## DOCUMENT TEXT
start

Campbell Scott, who is improving over the years, is one of the more solid narrators in the field. He has a pleasant and moderately deep voice and a manner that is growing ever more comfortable with the medium. Scott is also less likely to tackle an accent or voice that is out of his reach, as he was wont to do a few years ago. Instead of a cast of different vocal characters, Scott employs a finely tuned performance to bring out the emotions, both subtle and powerful, of Kowalski’s novel.

*

Lauren Belfer is another first-time author who entwines grand themes with a personal story, in “City of Light.” (Bantam Doubleday Dell Audio, abridged fiction, four cassettes, six hours, $25, read by Jan Maxwell.) Louisa Barrett, the headmistress of an exclusive girls’ school in Buffalo, N.Y., tells a story that takes place in 1901.

end

## PROVIDED DATA
start

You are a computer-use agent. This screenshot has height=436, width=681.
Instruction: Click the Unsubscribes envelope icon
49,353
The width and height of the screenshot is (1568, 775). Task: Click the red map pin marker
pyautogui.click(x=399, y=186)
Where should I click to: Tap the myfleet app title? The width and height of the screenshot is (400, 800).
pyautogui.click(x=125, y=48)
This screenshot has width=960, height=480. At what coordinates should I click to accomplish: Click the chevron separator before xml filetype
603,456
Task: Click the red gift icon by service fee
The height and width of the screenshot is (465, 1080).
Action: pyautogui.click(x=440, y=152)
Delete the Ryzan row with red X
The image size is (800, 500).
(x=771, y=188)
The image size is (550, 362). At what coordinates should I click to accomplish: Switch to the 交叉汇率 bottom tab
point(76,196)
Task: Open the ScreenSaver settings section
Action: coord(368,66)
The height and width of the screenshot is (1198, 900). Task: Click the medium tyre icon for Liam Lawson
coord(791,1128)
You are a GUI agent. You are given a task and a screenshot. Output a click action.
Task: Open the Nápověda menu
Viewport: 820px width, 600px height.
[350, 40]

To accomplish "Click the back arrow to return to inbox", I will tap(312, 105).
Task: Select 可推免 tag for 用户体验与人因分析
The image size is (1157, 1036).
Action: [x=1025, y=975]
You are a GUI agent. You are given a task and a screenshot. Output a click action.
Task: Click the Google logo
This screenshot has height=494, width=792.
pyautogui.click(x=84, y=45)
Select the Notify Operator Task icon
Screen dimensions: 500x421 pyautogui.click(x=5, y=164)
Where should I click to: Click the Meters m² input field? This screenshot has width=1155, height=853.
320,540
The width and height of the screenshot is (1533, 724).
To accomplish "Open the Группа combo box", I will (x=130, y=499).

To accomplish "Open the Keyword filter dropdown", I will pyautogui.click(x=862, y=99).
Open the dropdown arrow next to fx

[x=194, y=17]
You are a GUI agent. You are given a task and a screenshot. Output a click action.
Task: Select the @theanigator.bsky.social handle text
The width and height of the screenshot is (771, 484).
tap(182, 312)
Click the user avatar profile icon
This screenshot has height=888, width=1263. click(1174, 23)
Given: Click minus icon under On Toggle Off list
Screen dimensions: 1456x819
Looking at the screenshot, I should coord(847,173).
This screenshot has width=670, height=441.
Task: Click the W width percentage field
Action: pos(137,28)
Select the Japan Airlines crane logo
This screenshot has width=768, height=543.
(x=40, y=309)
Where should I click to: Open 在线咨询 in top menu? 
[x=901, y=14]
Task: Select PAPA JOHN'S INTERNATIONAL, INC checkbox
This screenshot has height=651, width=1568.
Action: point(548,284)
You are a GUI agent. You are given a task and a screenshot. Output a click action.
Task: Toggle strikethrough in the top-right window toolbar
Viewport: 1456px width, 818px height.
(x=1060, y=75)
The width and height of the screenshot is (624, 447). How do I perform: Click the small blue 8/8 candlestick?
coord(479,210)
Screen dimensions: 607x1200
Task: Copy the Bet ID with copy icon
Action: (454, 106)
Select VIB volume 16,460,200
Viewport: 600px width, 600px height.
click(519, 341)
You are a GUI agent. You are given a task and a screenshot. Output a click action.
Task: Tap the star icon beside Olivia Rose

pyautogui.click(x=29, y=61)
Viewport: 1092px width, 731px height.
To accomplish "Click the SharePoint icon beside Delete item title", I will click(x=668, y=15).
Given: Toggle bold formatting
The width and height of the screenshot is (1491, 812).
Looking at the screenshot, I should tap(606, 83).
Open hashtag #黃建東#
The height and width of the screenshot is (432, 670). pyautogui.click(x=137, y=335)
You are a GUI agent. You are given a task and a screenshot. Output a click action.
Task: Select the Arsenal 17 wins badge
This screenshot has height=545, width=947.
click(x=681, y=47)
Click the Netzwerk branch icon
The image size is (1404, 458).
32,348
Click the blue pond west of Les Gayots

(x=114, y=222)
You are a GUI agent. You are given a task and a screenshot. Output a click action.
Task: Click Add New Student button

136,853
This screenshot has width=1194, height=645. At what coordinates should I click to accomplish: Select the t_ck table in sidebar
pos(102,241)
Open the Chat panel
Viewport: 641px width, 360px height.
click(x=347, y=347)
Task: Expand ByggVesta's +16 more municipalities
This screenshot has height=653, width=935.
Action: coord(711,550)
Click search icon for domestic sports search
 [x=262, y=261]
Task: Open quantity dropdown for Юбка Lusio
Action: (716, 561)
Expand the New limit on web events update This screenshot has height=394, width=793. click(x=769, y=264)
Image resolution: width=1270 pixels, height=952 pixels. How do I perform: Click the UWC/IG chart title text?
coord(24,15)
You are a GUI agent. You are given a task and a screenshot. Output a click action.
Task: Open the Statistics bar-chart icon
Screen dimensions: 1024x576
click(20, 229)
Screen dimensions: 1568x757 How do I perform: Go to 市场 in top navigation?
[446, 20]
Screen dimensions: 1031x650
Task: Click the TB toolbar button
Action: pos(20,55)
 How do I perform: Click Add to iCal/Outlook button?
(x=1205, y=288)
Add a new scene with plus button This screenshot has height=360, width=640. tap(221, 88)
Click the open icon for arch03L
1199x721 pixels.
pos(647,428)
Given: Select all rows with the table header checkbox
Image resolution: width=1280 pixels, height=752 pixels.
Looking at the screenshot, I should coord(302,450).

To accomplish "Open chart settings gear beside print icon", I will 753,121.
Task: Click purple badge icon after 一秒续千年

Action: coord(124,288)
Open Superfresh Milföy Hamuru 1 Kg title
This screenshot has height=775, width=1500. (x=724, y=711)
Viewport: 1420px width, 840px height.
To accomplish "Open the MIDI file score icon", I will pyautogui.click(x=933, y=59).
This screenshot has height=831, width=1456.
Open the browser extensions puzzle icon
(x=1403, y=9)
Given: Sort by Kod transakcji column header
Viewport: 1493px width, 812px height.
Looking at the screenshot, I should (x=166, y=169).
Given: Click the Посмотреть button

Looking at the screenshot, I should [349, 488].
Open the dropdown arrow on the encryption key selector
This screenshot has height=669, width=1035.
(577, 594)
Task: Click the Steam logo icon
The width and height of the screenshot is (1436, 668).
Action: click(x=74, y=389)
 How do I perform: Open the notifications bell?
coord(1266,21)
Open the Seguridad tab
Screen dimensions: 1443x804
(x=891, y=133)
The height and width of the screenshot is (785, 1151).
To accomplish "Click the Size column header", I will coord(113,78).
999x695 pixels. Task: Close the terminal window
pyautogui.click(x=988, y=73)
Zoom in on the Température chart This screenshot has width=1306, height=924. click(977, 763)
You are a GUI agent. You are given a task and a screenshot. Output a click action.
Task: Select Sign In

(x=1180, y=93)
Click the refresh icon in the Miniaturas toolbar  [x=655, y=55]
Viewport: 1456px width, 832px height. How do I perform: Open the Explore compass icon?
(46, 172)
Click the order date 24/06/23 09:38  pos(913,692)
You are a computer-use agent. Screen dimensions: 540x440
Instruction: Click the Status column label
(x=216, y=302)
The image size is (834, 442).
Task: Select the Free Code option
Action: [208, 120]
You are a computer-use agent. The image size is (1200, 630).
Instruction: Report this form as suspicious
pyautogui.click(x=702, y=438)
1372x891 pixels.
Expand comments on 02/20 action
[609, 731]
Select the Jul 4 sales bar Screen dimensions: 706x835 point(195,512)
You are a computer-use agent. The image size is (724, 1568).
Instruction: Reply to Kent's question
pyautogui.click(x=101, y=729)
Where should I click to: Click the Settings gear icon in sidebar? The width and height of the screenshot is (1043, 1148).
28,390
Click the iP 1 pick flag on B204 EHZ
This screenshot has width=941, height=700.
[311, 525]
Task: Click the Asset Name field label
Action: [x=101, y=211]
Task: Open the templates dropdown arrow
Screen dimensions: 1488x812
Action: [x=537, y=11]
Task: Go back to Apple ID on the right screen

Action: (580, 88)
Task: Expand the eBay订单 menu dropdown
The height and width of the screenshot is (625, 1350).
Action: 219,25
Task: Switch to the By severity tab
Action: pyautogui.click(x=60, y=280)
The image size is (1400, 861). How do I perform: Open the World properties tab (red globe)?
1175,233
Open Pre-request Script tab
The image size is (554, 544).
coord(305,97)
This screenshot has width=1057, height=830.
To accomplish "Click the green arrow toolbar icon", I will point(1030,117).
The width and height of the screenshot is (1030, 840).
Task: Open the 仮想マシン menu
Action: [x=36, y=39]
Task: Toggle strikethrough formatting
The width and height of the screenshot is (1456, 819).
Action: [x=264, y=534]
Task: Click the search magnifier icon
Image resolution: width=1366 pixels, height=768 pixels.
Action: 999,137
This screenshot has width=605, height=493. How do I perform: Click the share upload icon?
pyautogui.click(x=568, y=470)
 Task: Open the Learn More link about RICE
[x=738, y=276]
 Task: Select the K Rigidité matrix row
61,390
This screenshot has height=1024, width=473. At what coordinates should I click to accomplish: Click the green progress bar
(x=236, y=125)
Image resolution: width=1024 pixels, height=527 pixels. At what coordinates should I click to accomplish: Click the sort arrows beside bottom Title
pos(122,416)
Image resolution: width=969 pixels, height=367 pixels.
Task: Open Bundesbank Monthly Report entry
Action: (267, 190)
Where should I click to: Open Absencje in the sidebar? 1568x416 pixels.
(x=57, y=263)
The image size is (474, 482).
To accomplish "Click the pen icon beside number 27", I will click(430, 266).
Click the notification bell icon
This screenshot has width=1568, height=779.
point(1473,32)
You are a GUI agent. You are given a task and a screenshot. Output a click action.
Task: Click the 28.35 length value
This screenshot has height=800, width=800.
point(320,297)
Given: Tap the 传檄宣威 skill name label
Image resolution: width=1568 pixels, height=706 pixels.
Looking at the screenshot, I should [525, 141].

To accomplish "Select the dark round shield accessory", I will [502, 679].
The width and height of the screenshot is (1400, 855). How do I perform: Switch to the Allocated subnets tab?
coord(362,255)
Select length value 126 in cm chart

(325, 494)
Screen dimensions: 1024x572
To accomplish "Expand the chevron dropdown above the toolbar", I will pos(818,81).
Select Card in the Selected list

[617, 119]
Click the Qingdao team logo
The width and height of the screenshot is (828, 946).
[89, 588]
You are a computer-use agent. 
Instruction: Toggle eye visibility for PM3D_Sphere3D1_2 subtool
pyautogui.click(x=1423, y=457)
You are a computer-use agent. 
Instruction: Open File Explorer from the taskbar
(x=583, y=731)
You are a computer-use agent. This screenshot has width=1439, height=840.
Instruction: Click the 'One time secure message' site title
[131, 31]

end

## DIRECTIVE 1
List each person's name that appears in the audiobook review, giving each name once.
## DIRECTIVE 2
Go on with the audiobook review, picking up after its last sentence.
The material is separate from the audiobook review and unrelated to it.

## WRITTEN ANSWER 1
Campbell Scott, Kowalski, Lauren Belfer, Jan Maxwell, Louisa Barrett

## WRITTEN ANSWER 2
At the heart of her tale is 9-year-old Grace Sinclair, the daughter of Louisa’s recently deceased best friend. Grace has begun displaying frightening and possibly unstable behavior since her mother’s death. Grace’s father, Tom, is the director of the hydroelectric project about to open at Niagara Falls, a project that has made the conservationists murderously mad. When two men die under mysterious circumstances at the plant, Louisa begins to appraise her friends and acquaintances with a suspicious eye.

The novel is much more than a simple murder mystery, as Belfer writes of the invisibility of women and minorities just as the nation begins the arduous task electrical illumination. Romance, tragedy and the plight of workers are all at play here, though Belfer makes one glaring misstep with her insertion of historical figures into this fictional tale.

An integral part of the story is a brief liaison between Louisa and President Grover Cleveland. Belfer writes so disparagingly of Cleveland that one’s thoughts wander from her story to that of the actual man. Perhaps Cleveland was a shallow and vile womanizer, perhaps not. But, a fictional character would have distracted less from her themes of powerlessness and sexual politics. In an interesting literary conceit, Belfer’s protagonist tells her tale not as it happens, but in retrospect from 1909.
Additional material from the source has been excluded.